Just an idea: for static xpressive, couldn't you detect at compile-time that the expression is truly regular, and use a DFA in that case?
Oh, sure! Why don't you submit a DFA and I'll use it in xpressive? ;-)
After nosing about on the internet a bit more, I found this interesting comparison:
http://shootout.alioth.debian.org/u32/benchmark.php?test=regexdna&lang=all
Here we see every language compared on how well it can perform on a particular regex task. The top-performer is <drumroll> Google's JavaScript V8 engine! Wow. C++ is in 5th place. The fastest C++ program submitted to the competition uses static xpressive <pats own back>. I'm not so upset about being beaten by V8. It adaptively improves its native codegen *at runtime*. What really bugs me is that we're skunked by a C library: Tcl. Grrrr. I've read a bit about Tcl's regex library; it does what Mathias is suggesting: implements both a DFA and an NFA, analyzes the pattern and chooses which to use.
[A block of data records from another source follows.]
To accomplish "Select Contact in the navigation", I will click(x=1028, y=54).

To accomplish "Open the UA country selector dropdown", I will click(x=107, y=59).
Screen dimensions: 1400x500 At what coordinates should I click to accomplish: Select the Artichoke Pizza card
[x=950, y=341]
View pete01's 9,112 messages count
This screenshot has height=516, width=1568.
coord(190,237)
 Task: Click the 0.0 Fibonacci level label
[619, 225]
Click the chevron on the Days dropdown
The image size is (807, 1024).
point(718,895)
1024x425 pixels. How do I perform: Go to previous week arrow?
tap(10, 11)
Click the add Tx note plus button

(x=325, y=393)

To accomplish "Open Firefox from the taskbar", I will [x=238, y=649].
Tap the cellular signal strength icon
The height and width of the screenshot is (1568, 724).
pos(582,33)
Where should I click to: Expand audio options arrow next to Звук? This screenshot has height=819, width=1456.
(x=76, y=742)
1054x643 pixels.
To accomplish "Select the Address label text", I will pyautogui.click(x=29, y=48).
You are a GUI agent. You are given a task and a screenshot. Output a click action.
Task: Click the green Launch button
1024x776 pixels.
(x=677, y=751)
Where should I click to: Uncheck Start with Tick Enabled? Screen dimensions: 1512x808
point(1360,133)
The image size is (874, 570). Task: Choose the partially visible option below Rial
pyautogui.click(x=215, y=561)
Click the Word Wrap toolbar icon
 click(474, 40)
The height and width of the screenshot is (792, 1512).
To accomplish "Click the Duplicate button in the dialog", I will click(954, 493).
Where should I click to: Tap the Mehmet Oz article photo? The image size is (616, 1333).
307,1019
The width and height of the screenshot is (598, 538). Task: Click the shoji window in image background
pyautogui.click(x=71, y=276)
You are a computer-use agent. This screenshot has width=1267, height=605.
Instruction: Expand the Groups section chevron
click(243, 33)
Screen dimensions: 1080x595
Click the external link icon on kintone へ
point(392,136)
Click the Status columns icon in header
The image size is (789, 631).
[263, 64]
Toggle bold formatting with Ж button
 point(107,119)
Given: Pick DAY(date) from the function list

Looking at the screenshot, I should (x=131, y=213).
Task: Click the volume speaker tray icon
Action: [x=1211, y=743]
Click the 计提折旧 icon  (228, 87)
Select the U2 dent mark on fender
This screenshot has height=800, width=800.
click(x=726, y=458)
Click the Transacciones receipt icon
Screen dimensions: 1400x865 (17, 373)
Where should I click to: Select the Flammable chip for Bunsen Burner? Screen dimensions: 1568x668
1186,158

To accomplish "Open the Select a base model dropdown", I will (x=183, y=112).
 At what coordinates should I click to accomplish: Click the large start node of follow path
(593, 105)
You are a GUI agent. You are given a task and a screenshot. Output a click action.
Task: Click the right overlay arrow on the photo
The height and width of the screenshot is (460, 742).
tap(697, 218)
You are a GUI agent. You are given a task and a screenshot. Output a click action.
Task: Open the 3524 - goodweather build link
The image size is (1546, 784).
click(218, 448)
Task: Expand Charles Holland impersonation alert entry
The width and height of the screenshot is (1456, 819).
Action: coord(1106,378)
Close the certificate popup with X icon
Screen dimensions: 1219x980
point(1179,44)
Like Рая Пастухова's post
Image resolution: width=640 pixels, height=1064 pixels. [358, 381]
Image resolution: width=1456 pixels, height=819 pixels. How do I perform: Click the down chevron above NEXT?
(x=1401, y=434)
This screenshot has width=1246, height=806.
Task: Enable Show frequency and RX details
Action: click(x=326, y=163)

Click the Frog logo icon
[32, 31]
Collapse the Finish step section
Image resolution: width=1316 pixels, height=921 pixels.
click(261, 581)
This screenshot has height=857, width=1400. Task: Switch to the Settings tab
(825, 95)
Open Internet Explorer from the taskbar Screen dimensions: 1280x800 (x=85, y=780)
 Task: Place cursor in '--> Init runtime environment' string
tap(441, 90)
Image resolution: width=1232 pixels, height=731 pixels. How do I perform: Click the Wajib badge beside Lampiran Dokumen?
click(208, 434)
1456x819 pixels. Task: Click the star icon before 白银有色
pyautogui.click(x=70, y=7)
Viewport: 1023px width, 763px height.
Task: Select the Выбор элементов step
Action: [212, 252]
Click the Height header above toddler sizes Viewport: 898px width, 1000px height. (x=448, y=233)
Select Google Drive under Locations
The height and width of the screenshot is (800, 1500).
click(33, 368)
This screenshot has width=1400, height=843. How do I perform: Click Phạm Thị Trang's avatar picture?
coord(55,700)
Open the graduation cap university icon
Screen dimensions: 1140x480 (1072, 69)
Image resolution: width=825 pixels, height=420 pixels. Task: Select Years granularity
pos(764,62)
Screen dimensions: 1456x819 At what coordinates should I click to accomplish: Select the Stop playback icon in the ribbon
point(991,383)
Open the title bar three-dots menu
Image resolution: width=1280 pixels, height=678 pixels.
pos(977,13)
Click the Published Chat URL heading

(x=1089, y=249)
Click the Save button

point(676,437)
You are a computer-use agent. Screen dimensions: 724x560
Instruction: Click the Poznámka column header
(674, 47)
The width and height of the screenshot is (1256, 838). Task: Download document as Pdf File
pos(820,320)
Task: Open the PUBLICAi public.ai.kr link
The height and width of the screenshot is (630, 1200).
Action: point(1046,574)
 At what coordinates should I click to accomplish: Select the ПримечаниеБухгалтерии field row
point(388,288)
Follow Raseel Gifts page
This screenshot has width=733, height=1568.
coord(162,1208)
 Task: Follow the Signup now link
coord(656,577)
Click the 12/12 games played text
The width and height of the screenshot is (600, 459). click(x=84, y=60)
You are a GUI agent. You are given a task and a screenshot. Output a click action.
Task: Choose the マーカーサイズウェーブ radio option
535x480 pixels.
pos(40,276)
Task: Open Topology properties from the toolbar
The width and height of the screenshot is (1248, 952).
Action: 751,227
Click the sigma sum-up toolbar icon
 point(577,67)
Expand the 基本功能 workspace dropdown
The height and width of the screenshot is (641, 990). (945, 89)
I've known for a while that this is the way forward, but I just don't have the time for that. (Wasn't there a GSoC project to do that for Boost.Regex?)
My memory fails me.... In any case the regex GSOC project never got off the ground. Nosing around the entries to the competition, I wonder how much of the performance difference is down to the regex engine, and how much to other tricks the entries use: for example I notice the top C program uses a thread pool to conduct everything in parallel. Cheating I say! ;-) John.